This challenge is inspired by a technique from Acceptance and commitment therapy that I'm finding very helpful. This technique works whether you're struggling with anxiety, fear, worrying, obsessing, urges, depression, lethargy or any other difficult feeling. Step 1. Imagine you had a magic wand that could make you completely free from the difficult emotion. What would you be doing if you became completely free from the difficult feeling? Step 2. There is no such magic wand. But, whatever you would do if the feeling went away, is something you can also do with the feeling being present. The challenge Write about something you would do, describe why it’s a challenge for you. And then do it! And report back here afterwards. If you get an idea for something out irl, you can also do it and report about it here afterwards. You can start “small” and work yourself up to more challenging things. You’re very welcome to take on big challenges as well. Spoiler: Two videos further explaining Acceptance and Commitment Therapy
I'm skinny and I'm self-conscious about my thin arms. I always wear long-sleeved shirts. I haven't worn a t-shirt out in public for almost two years, until today. I decided to wear a t-shirt at the gym today. I have been thinking about doing that for months, but my mind has always come up with rationalizations that I've bought into and I've postponed doing it. I had rationalizations for wearing a long-sleeved shirt at the gym today as well. But today I decided not to take orders from them. Although I hesitated and postponed leaving my apartment for a while. It felt liberating at first. I warmed up with rowing. I had thoughts about people staring at me and judging me. Mindfully, I let those thoughts be there like clouds in the sky while I returned my focus to working out. My workout went well at first, I went from rowing to dumbbell bench press. And the first set went surprisingly well. Then I thought that at least I was lifting relatively heavy (for my body weight at least) and doing many reps, so I had thoughts about trying to impress the people around me. Then I struggled for the next two sets. Then I went on to chin ups. Mindfully I let go of trying to impress others, just returned my focus on doing my thing. And my workout went well again.
I have ADHD. My problem is than my brain is already so full of things that I would do, if I were to write it out, I'd make a list of 100+ things I would do... then proceed by procrastinate on all of them because the list is too big.

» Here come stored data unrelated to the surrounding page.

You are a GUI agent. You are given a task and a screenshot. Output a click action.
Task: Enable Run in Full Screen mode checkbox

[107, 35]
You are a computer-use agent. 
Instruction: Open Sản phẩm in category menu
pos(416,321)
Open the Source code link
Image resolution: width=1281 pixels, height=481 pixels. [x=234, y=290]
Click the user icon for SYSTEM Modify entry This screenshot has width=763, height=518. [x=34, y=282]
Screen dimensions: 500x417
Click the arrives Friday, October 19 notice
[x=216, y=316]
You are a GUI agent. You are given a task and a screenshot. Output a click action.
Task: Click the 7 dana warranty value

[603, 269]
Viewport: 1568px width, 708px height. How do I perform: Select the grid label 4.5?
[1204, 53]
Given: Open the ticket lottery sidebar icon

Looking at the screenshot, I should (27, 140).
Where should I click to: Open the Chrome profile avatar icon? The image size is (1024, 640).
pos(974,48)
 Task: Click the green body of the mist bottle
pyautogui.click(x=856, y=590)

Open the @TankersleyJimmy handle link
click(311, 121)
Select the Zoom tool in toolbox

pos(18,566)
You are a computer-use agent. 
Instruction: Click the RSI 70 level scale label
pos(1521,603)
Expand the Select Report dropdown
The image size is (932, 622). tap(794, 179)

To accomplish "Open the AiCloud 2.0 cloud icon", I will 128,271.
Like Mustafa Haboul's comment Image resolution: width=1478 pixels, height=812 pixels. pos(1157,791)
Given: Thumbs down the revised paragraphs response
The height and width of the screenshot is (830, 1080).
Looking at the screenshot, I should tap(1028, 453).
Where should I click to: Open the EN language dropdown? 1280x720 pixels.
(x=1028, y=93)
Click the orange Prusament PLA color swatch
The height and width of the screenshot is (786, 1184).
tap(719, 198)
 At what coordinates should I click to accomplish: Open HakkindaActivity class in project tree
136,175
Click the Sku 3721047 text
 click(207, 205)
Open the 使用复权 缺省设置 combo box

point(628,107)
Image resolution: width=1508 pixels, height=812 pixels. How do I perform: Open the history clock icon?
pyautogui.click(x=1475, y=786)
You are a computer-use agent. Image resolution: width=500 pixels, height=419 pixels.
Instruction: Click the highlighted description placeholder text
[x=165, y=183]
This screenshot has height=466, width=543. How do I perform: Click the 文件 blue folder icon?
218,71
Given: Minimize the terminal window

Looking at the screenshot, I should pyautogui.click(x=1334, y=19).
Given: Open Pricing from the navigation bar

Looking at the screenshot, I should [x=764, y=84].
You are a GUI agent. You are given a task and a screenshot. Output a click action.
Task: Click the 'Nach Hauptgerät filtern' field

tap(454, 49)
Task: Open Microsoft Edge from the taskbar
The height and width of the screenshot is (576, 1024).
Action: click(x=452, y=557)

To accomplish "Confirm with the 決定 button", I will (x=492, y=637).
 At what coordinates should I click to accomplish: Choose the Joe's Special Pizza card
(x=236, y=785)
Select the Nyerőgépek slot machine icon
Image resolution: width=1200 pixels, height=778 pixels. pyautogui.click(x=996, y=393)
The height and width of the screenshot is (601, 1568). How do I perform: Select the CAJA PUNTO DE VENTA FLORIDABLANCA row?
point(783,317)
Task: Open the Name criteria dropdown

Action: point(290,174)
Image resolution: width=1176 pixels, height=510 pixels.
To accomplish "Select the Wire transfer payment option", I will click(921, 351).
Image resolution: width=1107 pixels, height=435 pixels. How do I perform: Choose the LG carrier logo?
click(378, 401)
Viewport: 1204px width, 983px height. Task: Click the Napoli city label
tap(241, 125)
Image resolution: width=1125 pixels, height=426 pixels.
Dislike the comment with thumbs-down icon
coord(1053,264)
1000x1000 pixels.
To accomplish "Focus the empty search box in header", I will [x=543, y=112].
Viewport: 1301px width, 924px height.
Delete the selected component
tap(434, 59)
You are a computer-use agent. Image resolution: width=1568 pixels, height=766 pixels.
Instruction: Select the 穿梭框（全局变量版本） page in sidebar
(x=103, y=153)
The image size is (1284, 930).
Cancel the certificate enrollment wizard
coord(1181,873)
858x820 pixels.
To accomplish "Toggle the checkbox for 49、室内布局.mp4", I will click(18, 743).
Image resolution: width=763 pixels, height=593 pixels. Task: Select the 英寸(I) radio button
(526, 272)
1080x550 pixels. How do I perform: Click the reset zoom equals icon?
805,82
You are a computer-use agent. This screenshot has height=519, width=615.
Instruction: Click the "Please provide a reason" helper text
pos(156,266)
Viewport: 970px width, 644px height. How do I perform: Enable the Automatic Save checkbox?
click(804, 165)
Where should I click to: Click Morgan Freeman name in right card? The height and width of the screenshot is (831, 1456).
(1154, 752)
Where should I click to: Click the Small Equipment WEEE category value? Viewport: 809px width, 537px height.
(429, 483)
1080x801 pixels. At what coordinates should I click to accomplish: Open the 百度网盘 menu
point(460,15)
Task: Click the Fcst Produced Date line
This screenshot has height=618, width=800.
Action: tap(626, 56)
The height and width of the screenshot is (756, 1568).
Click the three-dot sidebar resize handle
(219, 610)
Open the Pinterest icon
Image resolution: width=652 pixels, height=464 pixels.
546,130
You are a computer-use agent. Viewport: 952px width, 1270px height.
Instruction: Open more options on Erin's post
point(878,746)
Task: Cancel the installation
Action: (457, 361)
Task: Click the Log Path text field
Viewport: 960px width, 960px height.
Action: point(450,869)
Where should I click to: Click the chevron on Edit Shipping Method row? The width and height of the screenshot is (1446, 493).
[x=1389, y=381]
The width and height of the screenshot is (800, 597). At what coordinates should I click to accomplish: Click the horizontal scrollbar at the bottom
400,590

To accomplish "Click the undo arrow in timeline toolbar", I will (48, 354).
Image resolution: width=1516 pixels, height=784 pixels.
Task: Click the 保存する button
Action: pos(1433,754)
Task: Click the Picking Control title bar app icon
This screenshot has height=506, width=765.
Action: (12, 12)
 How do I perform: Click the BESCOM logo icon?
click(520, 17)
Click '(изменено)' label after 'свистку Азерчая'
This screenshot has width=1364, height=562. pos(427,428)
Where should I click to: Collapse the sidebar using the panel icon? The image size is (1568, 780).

I was super nervous about talking to this cute girl I saw on the street. I usually just keep to myself & dont socialize, but I've been making efforts to come out my shell & no faps been a godsend for that. So basically im approaching her then psyche myself out at the last second & make a b line for the bathroom before she notices me (Pathetic I know, but I literally had 0 social guidance as a kid & kept to myself for years). I'm in they're washing my hands for like 2mins till I say "Fuck It! im just gonna do this & stop being a bitch". I storm out the mens room, confidently swagger up to this hottie and say hi. And you know what...the conversation was complete & utter shit, but it didn't matter cause I was elated immediately after. It felt so good facing my fears that the few minutes of awkwardness was totally irrelevant to me. I was sky walking for 20mins after that, & I walked up to another girl & we totally hit it off.